As U.S. consumers prepare to hit the road for Labor Day weekend, The Nielsen Co. finds that nearly half (45%) of U.S. households are diligently seeking lower gas prices. The economy has consumers looking for cost savings across the board, even as they revert to some pre-recession habits.
“Although gas prices are not as high as they were in mid-2008, they have been edging up for some time and continue to impact how consumers shop and buy,” said Todd Hale, senior vice president, Consumer & Shopper Insights, The Nielsen Co. “Even though gas prices are reasonable relative to recent years, consumers continue to employ money saving strategies, such as using coupons and gas purchase incentives, as means to deal with gas costs given overall economic concerns.”
Nielsen’s recent Gas Price Impact Consumer Survey collected online survey responses from nearly 52,000 U.S. households, geographically and demographically representative of the total U.S. population. The survey was conducted in June and July 2010 when regular gas prices averaged between $2.70 and $2.75 per gallon. The survey found:
- Consumers continue to combat high gas prices by combining errands/trips (63%), doing more at home (39%), and reducing spending to a small degree (29%), moderating from levels seen at the peak of the recession.
- Eating out less (46%) and coupon use (38%) rank high as money saving strategies due to gas costs, elevated from pre-recession times.
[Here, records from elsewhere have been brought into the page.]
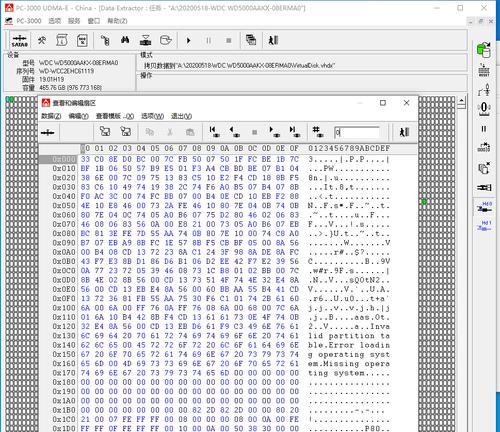The image size is (500, 432).
Task: Click the go-to-sector hash icon
Action: (x=317, y=132)
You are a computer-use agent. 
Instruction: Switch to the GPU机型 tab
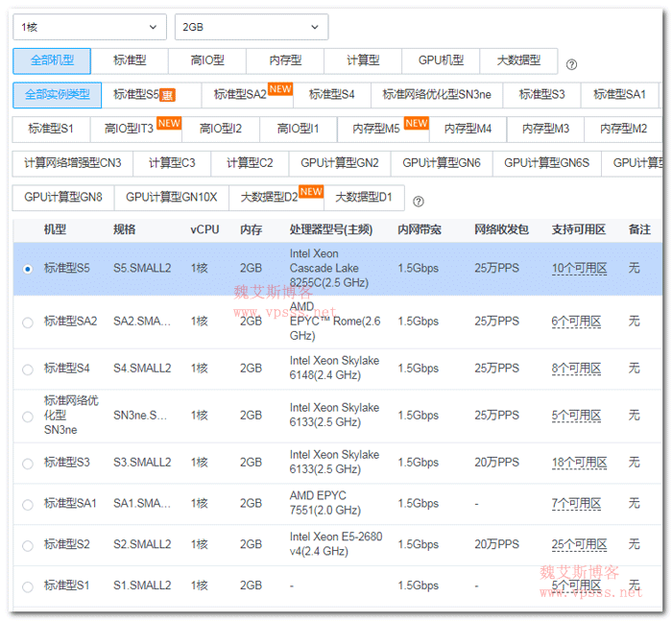(x=441, y=60)
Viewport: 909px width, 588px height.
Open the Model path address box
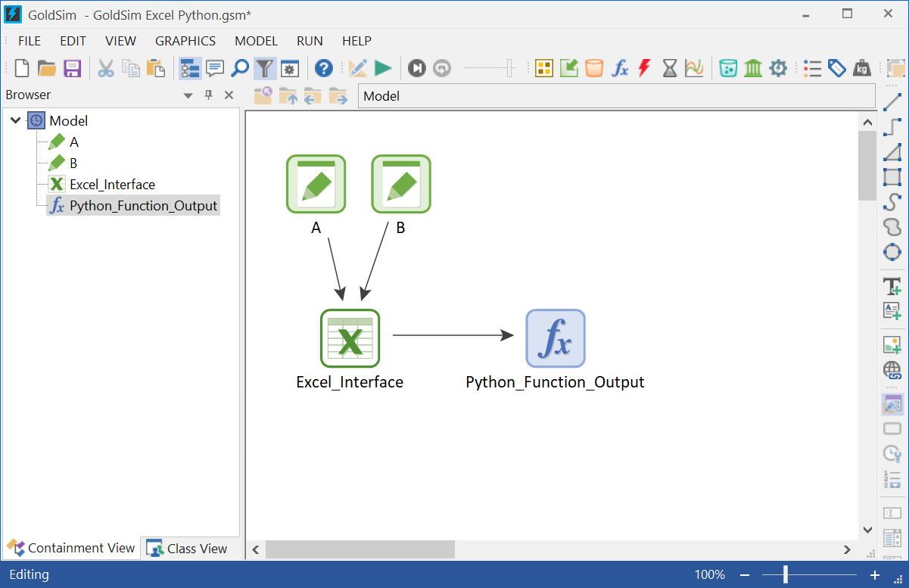[x=616, y=96]
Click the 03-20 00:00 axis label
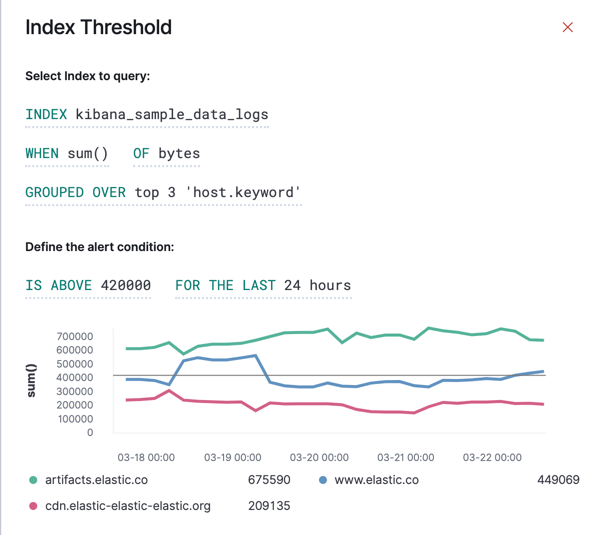 tap(317, 458)
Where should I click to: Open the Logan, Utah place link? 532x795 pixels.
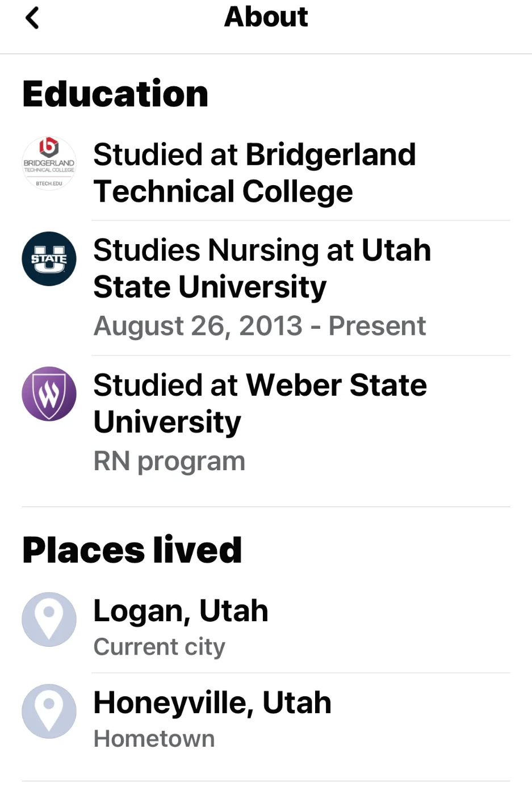(x=181, y=611)
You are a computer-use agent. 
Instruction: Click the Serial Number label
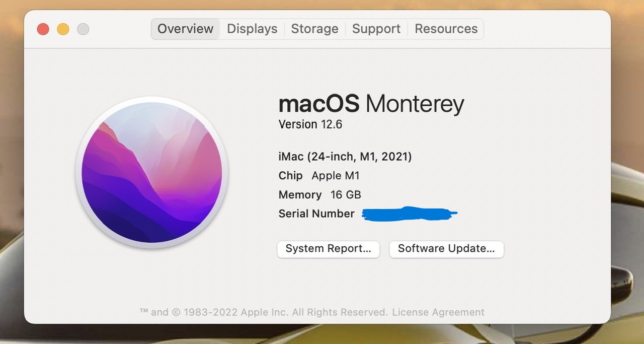coord(316,214)
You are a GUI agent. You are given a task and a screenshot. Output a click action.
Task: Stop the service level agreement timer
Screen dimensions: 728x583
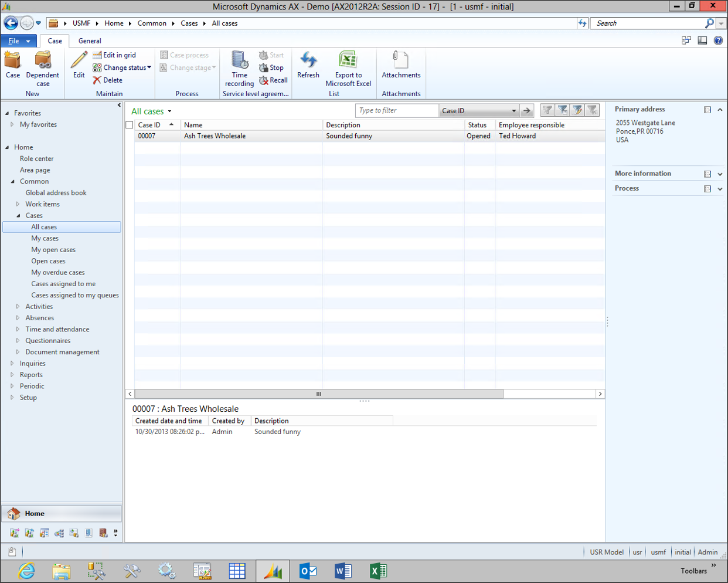pos(271,68)
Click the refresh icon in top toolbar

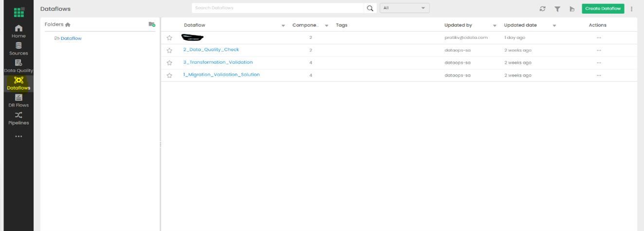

- Supercenters are losing some appeal for consumers seeking gas savings; only 26% of households say they shop more at supercenters to save on gas compared to 28% a year ago.
- Sixteen percent of households say that gas prices have no impact on their driving or spending; double the response in June 2008.
- Some consumers buy gas at locations because of incentives tied to their spending at stores where they shop, such as grocery (24%); convenience stores/gas (19%); warehouse/club (14%) and mass merchandisers (7%).
- What is driving consumers to purchase gas at convenience/gas stores versus other locations? Of the 85% of households that buy gas in these locations, 79% do so because of low gas prices; 67% for the convenient location; 14% for the shopper/loyalty cards and 8% because they are there to purchase lottery tickets.
“Consumer packaged goods (CPG) retailers continue to demonstrate good marketing and merchandising tactics by linking in-store spending to gas savings at their pumping sites or with participating petroleum companies,” said Hale. “Some programs have been extended to reward shoppers with gas discounts and in-store savings based on gas spending. Other programs include participation from manufacturer brands. While gas prices are a bargain compared to mid-2008, filling up a 15 gallon tank represents a significant cash outlay and an opportunity for CPG retailers and manufacturers alike to offer saving solutions.”